> _PAGE EXTRACT_
=-=-=
The result is that few women are willing to complain about sexual harassment to people in the company who may have the power to remedy the situation. Victims of sexual harassment fear that reporting the harassing conduct will lead to negative repercussions, such as public embarrassment, employment termination, or more harassment.39

And, there is some evidence that employers and even courts are skeptical of women who complain about sexual harassment. Complaints of sexual harassment are characterized as creating a “he said/she said” dilemma, and most people will tend to believe the more highly-ranked and credentialed person.40 Credibility is severely damaged when the victim is too afraid to promptly come forward to report the harassment, creating an odd dichotomy whereby the greater the fear created by a harasser, the less likely an employer or court is to believe the victim.41

Surely then, certain forms of sexual harassment interfere with the right to engage in protected concerted activity, and some forms of sexual harassment are so severe or invidious as to be inherently destructive of Section 7 rights. The idea that certain sexual harassment can impede the very right to report or complain suggests that traditional notions of “acting in concert” and the need for a nexus between the conduct and interference with Section 7 rights needs reevaluation. The NLRB, with its particular expertise in employment matters, can sort out and determine on a case-by-case basis which forms of sexual harassment and which factual circumstances create a need for 8(a)(1) and/or 8(a)(3) protection.
=-=-=
> _GIVEN INFORMATION_
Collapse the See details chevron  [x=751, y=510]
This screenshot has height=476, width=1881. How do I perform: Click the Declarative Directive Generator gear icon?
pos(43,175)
=-=-=
> _STATED PROBLEM_
Can you pick up the passage on sexual harassment and Section 7 labor rights after its final sentence and write what comes next?

> _RESPONSE_
Because sexual harassment is a unique form of discrimination which is far more inherently destructive of the victim’s right to complain than other kinds of invidious discrimination, the Board should reevaluate Jubilee and determine whether it is applicable in certain cases where the discrimination itself is thoroughly inconsistent with the free exercise of Section 7 rights.

II. Whether and under what circumstances a Gilmer-type waiver may be obtained from employees represented by a union.

Even if certain forms of sexual harassment do not interfere with Section 7 rights, sexual harassment is often prohibited by a provision in a collective bargaining agreement under which the bargaining agent, on behalf of a victim/employee, can seek redress through arbitration.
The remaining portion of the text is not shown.